Hands up if you expected that saviour to be found in renting other people’s fashion buys? I did not. For (lazy) verification I checked my own 2011 book To Die For: is Fashion Wearing Out the World? A decade old this year, this was once considered the, ahem, cutting-edge word on sustainable fashion. Hmmm, rewearing, mending, swapping, upcycling, remodelling (old clothes), deadstock design and thrifting etc all come highly recommended, but there is scant mention of ‘renting’.
Of course, there’s always been formal hire for men. In the newspaper archives I find a 1936 report of a New York tailors asking men being fitted for wedding suits to leave their prospective brides at home; whereas the man could be fitted quickly for a suit rental, the woman would want him to try on every piece of inventory. ‘They’d like ’em to look like Clarke Gable but for the most part they don’t,’ said the assistant.

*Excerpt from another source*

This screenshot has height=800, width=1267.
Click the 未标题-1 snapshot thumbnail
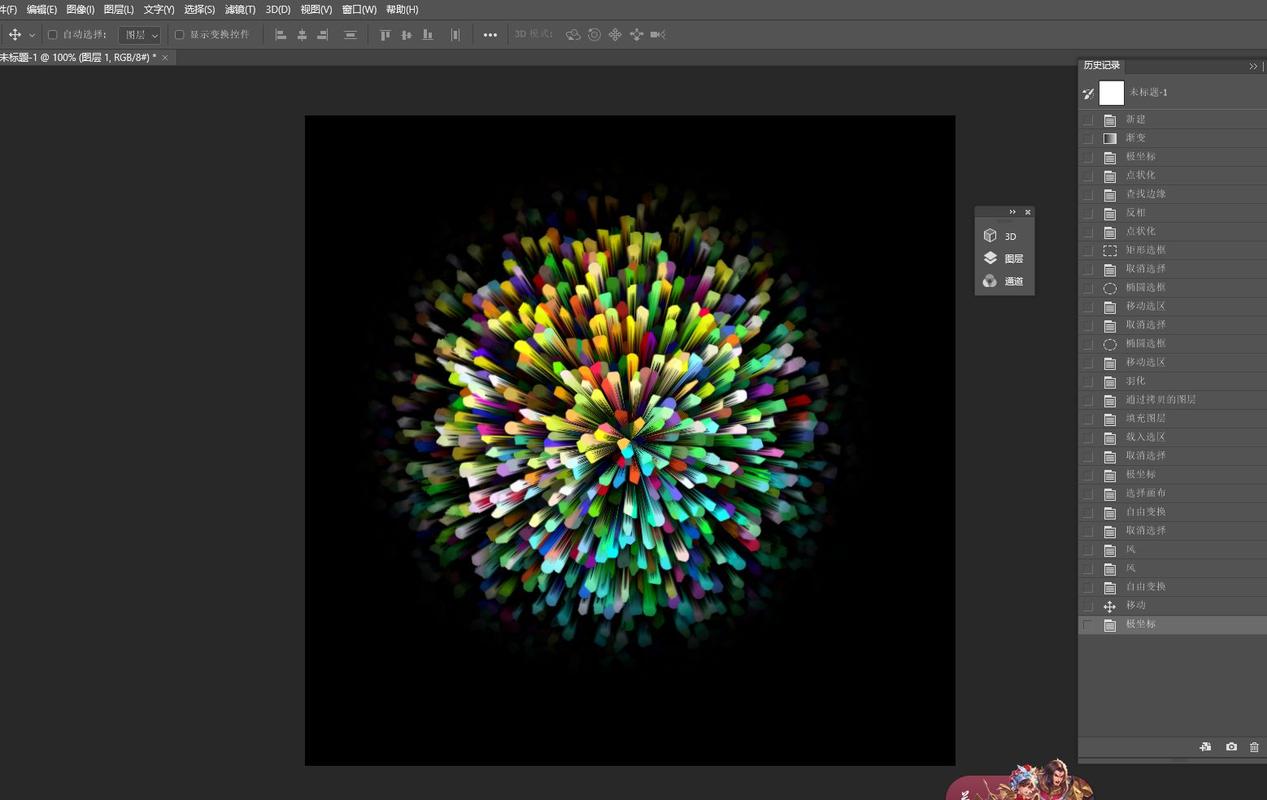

I also once attempted to hire a formal dress from somewhere in Chelsea, before being horrified by the restrictions and deposit and going off to Top Shop for a sequinned spandexy number instead (likely still clogging a landfill somewhere).

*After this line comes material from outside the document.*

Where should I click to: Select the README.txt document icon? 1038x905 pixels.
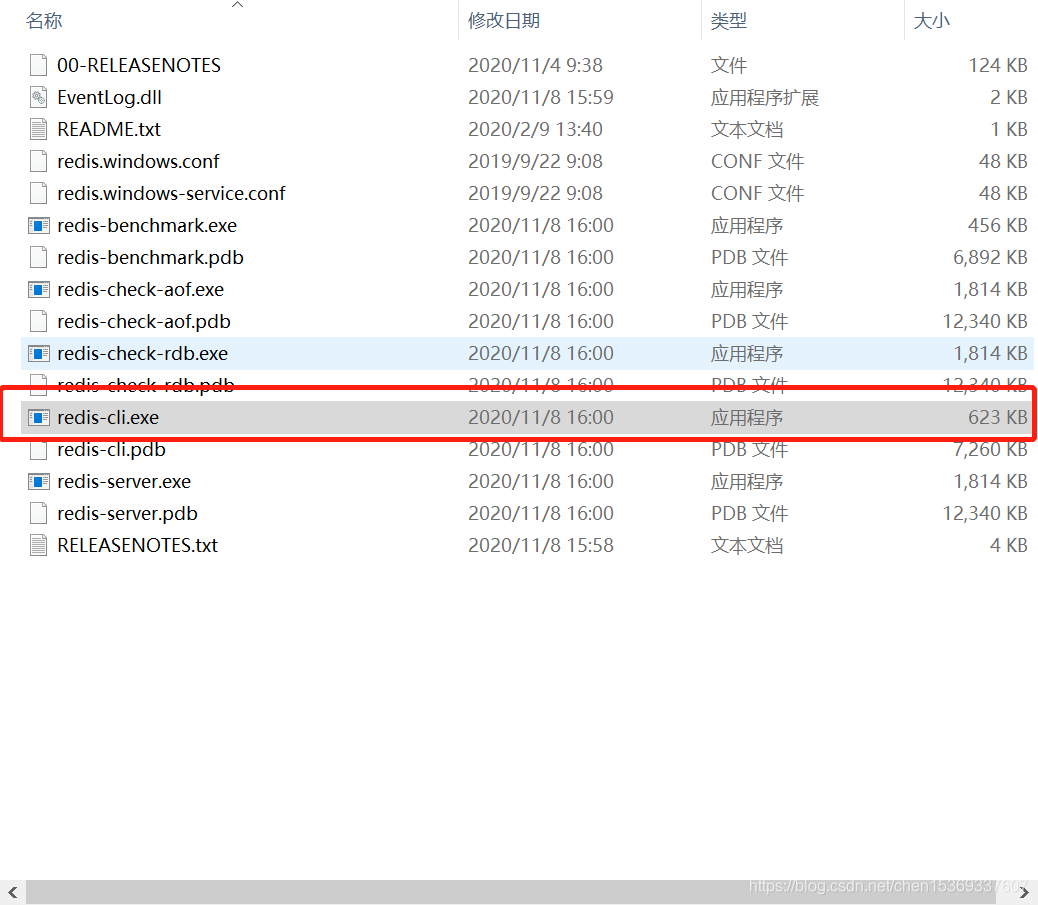point(39,130)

Some 20 years on, I’m back in a posh London location looking to rent an outfit. This time it’s via Zoom, and I’m scouting the virtual pop-up Marylebone showroom of By Rotation, a peer-to-peer rental app. The founder and self-confessed clothing rental obsessive, Eshita Kabra-Davies, is showing me around. There are rails with a few ‘managed’ collections from celebrities like Stacey Dooley, where the rental fee is donated to charity. But usually this is a peer-to-peer service via the By Rotation app. So wait, what’s with the bricks and mortar? ‘We were offered this place by the estate landlord for a while,’ explains Eshita, who grew up in Singapore, where she went to the mall every day, but is now leading a circular-fashion revolution. ‘We think of this as a common room for By Rotation, where we do lots of great events. We had a wonderful launch here with over 400 women. It was an amazing night, I can still see it now!’ she says half-closing her eyes, ‘and the drink spillage on the carpet! It was so nice to meet our community in person.’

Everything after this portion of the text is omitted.